Aunt Titter was my champion from an early age. As my dad’s older sister she held my respect and awe in ways unlike my mother and father. Indirectly she encouraged me to be a “good trooper” without actually being too awfully good and taught me interesting stuff like how to tie a square knot and find the North Star and to be respectful to old people and dogs, especially dogs.
She was accomplished with a bow and arrow and taught archery to little summer campers at Camp Winnataska … that piece of deep woods heaven alongside Kelly Creek in the hills of east Alabama.
“Titter”, by the way, is archaic Southern baby-talk for “sister” (“tit-tuh”) which you may be forgiven if you didn’t know.

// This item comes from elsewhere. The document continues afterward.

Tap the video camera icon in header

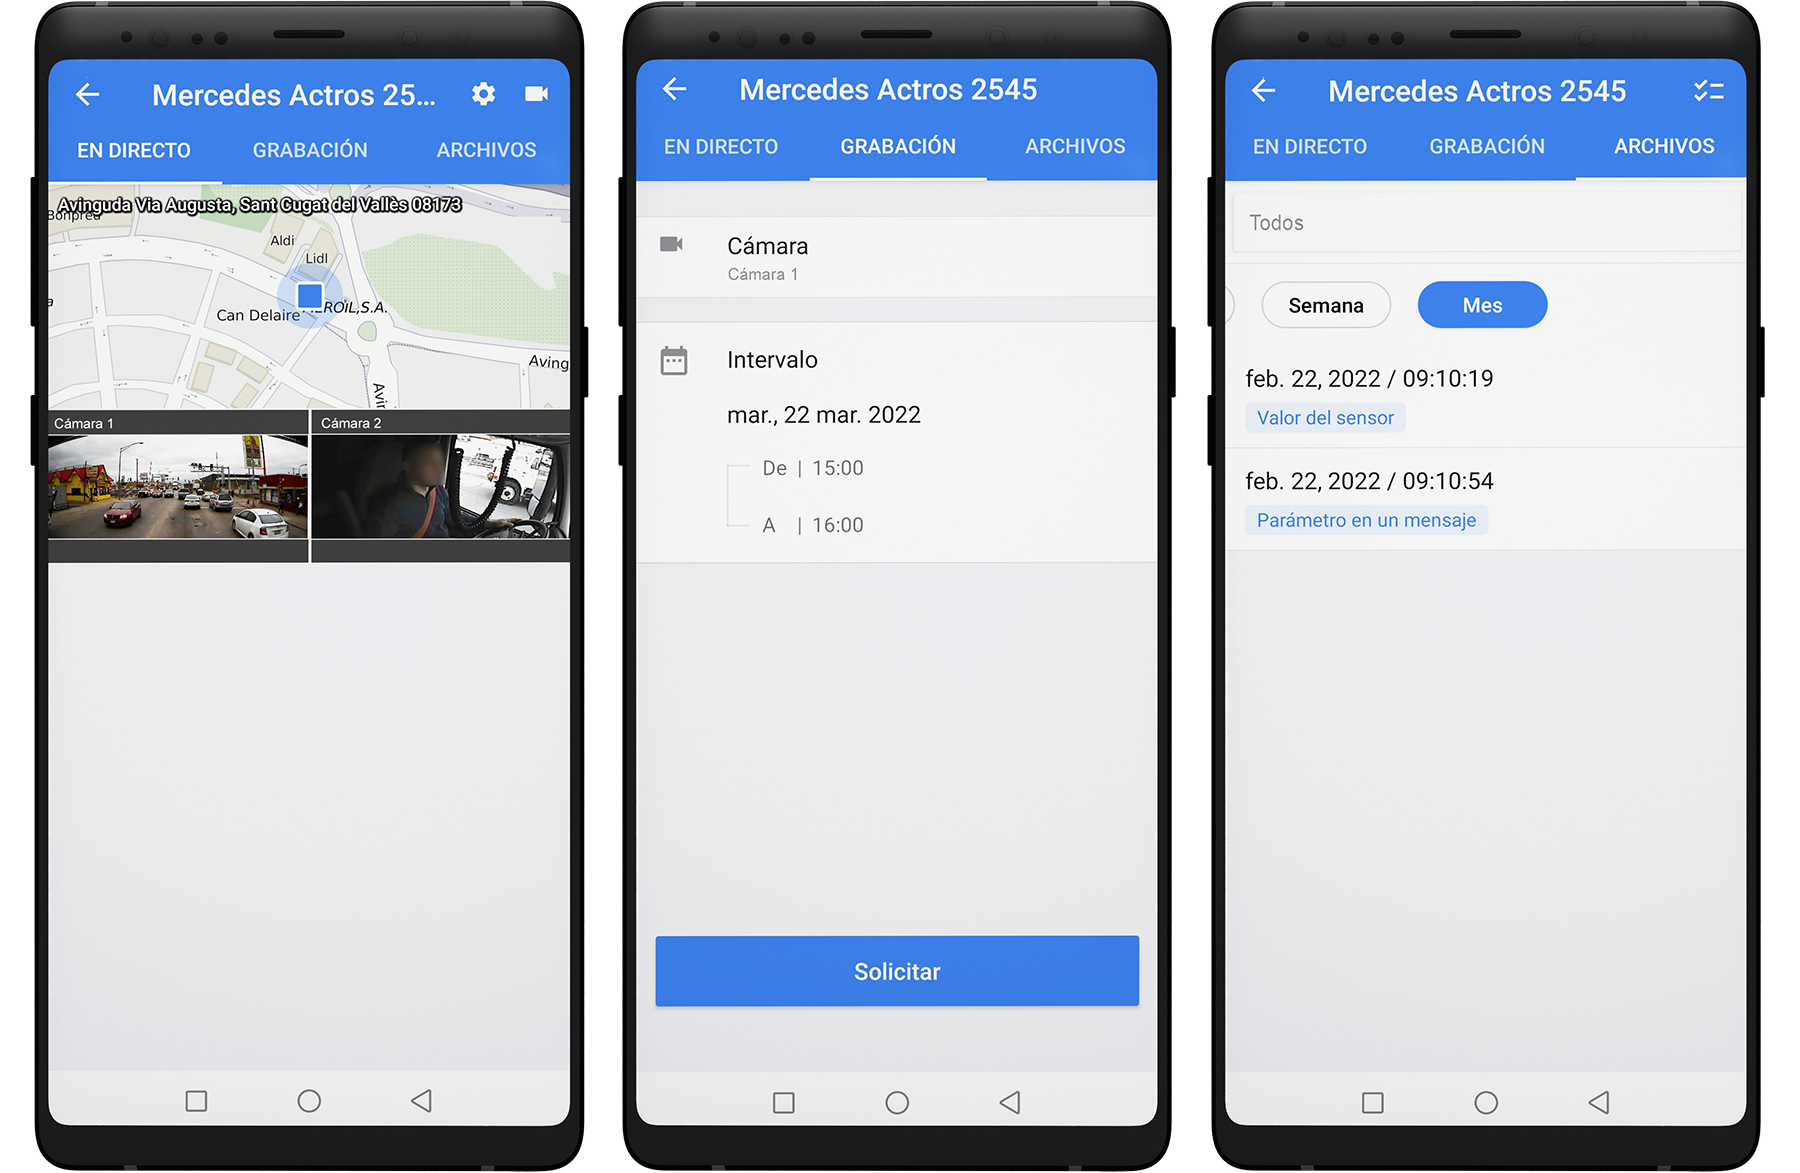[536, 94]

He real name was Margaret.
After graduating from college, Titter became a radio programmer at a local station and sometimes would get the disc jockey to play something I liked. My favorite was “The Baldheaded End of the Broom”, a brisk, irreverent, banjo ditty of hillbilly nonsense by Grandpa Jones, a favorite on “The Grand Ole Opry”. I thought it was beautiful. My dad mocked it as asinine.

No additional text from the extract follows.